[EXERCISE DESCRIPTION]:
Examine the records and identify each line that includes the string "right". Copy those lines.

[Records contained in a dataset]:
++++++++++

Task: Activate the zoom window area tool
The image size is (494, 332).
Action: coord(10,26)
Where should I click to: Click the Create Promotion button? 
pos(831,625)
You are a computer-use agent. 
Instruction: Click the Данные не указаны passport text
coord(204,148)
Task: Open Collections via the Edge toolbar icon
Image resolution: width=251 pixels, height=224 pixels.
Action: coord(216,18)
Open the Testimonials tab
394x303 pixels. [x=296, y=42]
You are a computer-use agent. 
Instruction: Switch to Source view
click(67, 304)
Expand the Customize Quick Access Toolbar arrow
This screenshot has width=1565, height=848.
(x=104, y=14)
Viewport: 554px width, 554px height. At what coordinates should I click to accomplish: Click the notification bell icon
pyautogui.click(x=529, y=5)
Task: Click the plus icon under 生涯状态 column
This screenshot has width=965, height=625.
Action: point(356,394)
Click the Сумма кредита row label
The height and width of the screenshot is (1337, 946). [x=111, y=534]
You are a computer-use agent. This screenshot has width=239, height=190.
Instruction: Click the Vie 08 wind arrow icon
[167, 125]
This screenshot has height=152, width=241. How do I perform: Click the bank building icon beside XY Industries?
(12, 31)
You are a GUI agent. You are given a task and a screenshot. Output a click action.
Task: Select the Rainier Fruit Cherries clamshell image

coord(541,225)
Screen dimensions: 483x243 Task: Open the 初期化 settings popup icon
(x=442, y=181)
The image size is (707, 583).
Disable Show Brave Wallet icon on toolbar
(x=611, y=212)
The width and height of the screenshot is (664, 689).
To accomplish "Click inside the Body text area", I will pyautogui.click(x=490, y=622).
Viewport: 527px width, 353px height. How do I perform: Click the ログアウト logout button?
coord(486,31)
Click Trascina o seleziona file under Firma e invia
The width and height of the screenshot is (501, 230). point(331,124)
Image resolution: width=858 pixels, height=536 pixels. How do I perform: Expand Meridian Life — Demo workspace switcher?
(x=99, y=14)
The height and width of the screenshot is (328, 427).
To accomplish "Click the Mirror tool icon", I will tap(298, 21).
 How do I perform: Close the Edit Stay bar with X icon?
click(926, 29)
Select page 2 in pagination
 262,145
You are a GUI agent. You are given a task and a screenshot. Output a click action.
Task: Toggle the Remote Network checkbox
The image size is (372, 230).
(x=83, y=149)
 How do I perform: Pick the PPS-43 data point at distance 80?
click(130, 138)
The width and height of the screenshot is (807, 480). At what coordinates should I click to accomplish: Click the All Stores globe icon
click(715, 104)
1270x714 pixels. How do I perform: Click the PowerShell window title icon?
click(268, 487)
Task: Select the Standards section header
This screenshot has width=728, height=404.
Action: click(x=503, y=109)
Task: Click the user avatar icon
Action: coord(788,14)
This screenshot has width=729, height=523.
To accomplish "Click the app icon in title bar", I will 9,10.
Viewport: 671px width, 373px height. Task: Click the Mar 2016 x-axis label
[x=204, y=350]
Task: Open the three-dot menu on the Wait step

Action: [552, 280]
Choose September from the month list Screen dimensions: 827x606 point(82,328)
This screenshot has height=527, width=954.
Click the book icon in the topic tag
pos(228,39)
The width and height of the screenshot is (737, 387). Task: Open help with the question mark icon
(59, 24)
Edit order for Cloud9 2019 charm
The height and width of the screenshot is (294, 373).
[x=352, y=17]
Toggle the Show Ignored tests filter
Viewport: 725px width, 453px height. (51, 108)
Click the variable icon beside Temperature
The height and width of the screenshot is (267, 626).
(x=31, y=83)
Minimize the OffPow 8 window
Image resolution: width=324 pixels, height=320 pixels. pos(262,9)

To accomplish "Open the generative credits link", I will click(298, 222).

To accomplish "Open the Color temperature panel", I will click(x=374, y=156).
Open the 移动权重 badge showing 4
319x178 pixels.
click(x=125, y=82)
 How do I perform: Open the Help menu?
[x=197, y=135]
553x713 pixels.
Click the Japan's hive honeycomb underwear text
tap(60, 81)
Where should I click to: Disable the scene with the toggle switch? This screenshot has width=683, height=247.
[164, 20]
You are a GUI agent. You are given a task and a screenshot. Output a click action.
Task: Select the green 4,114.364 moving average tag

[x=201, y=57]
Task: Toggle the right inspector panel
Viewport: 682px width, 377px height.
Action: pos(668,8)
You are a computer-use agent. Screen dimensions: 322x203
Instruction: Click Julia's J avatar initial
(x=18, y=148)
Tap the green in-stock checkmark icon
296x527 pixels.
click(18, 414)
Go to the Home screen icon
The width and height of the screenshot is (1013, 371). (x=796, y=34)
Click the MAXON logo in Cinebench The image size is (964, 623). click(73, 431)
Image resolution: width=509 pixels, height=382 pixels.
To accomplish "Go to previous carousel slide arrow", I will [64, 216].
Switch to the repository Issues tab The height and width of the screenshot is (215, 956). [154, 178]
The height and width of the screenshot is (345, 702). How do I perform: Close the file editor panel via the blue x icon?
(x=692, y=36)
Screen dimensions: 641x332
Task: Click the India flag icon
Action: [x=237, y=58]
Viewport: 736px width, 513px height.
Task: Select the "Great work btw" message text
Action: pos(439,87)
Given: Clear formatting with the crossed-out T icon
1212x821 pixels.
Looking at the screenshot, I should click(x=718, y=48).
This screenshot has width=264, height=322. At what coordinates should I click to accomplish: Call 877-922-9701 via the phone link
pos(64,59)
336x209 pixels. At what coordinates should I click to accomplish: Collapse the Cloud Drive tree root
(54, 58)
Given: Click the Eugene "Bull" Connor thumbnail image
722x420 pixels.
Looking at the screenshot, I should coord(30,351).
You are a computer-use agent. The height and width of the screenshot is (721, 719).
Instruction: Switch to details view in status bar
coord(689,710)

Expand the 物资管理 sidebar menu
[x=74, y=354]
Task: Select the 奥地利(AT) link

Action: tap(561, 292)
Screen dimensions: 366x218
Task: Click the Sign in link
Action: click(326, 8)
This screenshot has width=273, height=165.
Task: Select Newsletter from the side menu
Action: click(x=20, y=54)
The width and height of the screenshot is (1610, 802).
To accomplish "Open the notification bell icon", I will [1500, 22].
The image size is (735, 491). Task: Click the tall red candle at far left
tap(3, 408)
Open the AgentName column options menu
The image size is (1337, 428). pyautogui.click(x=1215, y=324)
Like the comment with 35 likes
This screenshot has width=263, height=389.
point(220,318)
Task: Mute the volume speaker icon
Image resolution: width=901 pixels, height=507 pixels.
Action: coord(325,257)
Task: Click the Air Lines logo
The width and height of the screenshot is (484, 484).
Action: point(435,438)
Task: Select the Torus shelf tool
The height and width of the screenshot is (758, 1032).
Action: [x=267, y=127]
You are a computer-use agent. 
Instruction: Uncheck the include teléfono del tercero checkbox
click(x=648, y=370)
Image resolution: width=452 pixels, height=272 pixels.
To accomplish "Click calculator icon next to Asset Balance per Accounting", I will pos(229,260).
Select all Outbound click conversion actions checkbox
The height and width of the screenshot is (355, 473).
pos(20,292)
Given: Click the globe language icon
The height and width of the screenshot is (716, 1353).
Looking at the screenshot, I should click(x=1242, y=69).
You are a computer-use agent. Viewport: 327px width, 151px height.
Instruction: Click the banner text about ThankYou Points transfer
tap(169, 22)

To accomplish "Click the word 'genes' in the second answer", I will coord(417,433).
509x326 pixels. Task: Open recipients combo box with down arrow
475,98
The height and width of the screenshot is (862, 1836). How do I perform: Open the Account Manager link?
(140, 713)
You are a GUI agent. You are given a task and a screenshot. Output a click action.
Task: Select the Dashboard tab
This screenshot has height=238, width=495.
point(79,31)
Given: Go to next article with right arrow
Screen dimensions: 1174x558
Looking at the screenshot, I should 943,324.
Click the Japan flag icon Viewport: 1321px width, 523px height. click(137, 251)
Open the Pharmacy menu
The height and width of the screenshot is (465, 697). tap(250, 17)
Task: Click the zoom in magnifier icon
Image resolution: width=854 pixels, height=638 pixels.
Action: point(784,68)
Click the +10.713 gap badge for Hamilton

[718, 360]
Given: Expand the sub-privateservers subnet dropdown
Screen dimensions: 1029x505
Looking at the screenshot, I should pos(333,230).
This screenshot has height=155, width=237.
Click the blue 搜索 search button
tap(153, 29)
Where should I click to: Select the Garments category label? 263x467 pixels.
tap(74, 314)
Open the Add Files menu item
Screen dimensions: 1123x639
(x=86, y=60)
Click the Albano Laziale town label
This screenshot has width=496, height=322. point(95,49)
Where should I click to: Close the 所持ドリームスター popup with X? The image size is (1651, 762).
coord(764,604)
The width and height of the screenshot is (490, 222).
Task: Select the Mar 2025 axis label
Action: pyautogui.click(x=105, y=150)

++++++++++

[ANSWER AREA]:
Task: Toggle the right inspector panel
Given: Go to next article with right arrow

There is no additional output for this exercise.